Es cierto que las mentadas redes sociales han facilitado el surgimiento masivo de la «posverdad», tanto así que el Diccionario de Oxford la colocó como la palabra del 2016, pero esto ya ocurría antes, mucho antes. Me parece que la podemos ubicar por lo menos con la aparición del amarillismo o incluso tal vez en los primeros usos de la propaganda bélica. Sin embargo, inventar una palabra aunque no sea necesaria y aporte poco, suele generar grandes debates e incluso perfilar el inicio de algo «nuevo», como el descubrimiento de un fenómeno social o de una corriente de pensamiento. Sin mencionar que quien la haya inventado, gana fama instantáneamente.
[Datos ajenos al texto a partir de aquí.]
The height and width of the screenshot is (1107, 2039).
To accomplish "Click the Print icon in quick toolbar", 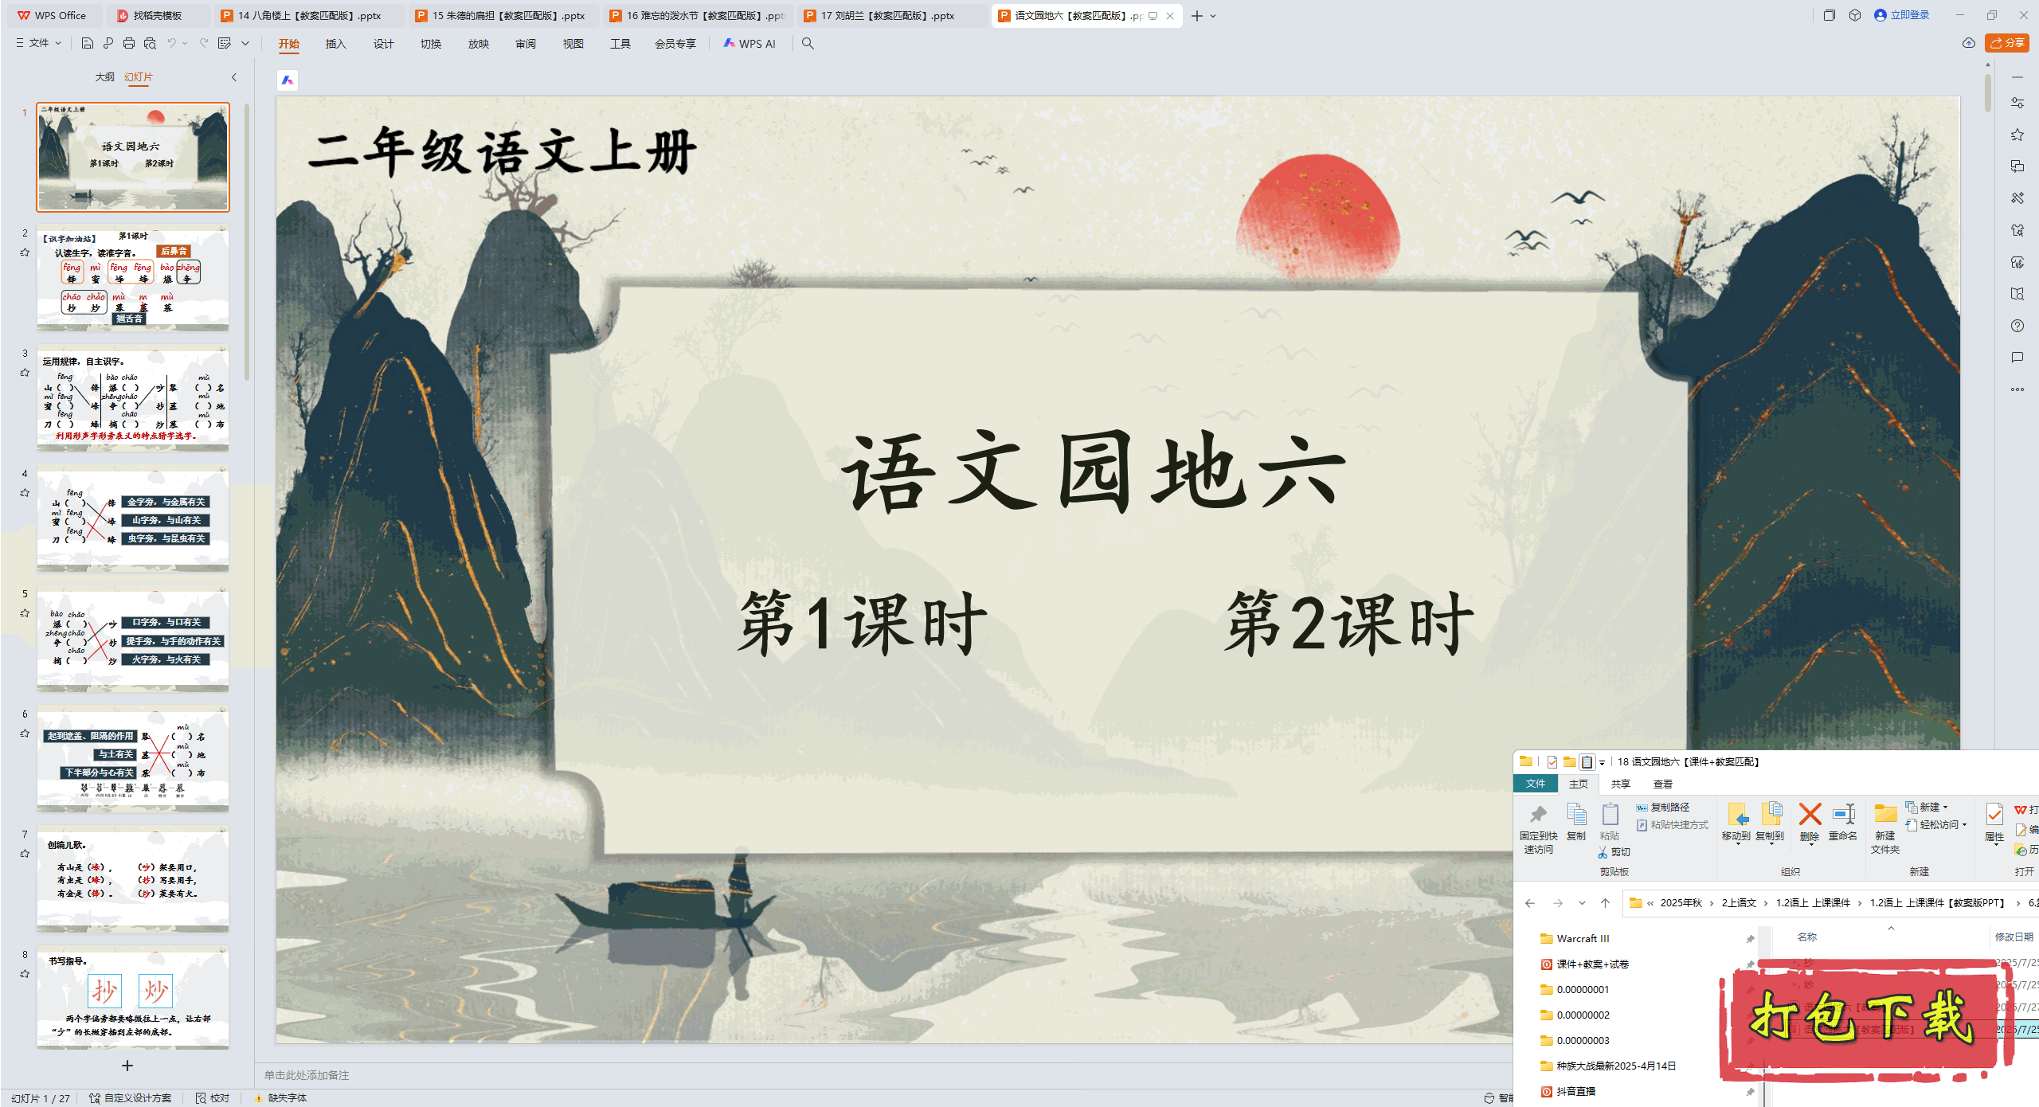I will 129,43.
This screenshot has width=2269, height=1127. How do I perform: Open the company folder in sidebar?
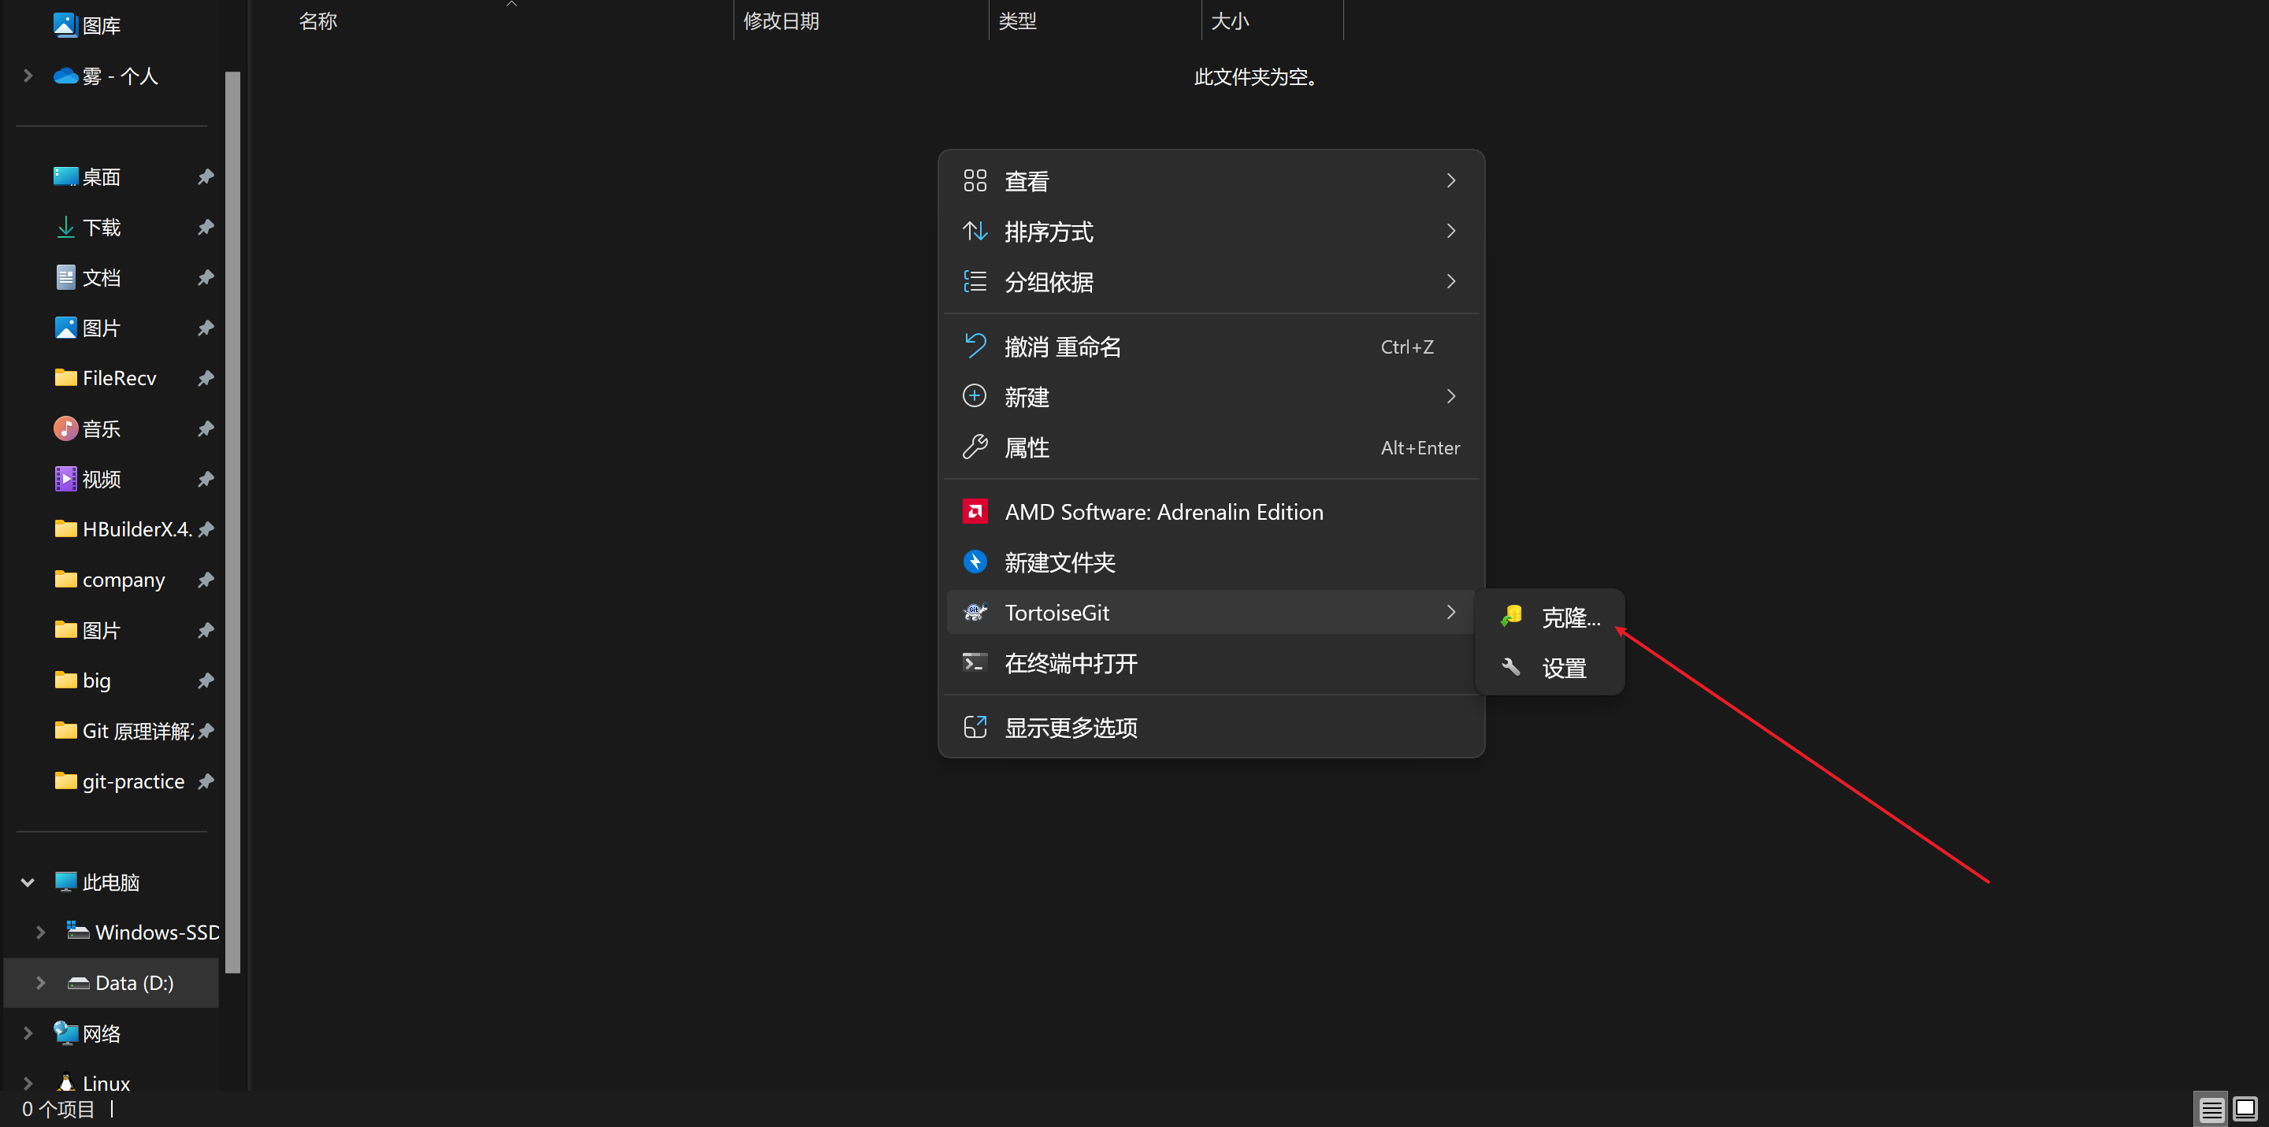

La «posverdad» es un reflejo de pereza mental y opiniones superficiales. No deja de aparentar ser un simple eufemismo de mentira, media verdad, realidad exagerada o simple tomada de pelo. La sed insaciable de «clics» (ahora vital motor para la monetización de contenidos) hace más importante compartir el encabezado de lo que sea, que atender el resto de la nota que a veces no tiene autor o aclaración de su procedencia, como si las palabras aparecieran de alguna esquina esotérica e incomprensible de la red, efecto parecido que provocan las «decisiones» del mercado. Los portales de noticias recaudan principalmente de la publicidad y cada «clic» implica que el lector atienda dicha publicidad, por lo que el objetivo es atraer «clics» y los siguientes pasos sean excedentes. Esto no es nada nuevo, sólo cambio el medio. Pero ahora la realidad ha sido reducida a unos cuántos caracteres escritos por cualquiera. Las redes democratizaron la libertad de expresión pero se tergiversó muy pronto y pronunciadamente, tanto que sólo importa entrar, dar de gritos virtuales, voltear la mirada y ver lo que sigue. Después de todo aquella verdad consumada o no, perderá vigencia ¡en cuestión de minutos! ¿cuál es objeto de comprobar una nota mañanera que para la noche del mismo día acaba siendo obsoleta? Ante tal fugacidad la verdad queda sobrando. Por lo pronto, sugiero entender pero no abusar de esta palabreja, tal vez mañana forme parte de las «fake news».
Aunque la verdad suena a un objetivo imposible hay que buscarla, sólo así se llega a una opinión auténtica. No podemos librarnos de los prejuicios pero si hacernos conscientes de ellos y dosificarlos. Tan sólo plantear la cuestión ¿quién dijo y dónde se dijo? Puede derrumbar con facilidad los castillos de arena de una generación donde el arte, la verdad y los ideales llevan décadas supuestamente muertos. Tal vez mi desencanto por la «posverdad» provenga de un simple prejuicio, por lo que aprovecho para replantear mi desencanto. El problema no es la palabra, sino la situación a la que alude, una situación donde las emociones de choque ante una realidad francamente bizarra nos abruman y nos saca de nuestras casillas sin mucha dificultad.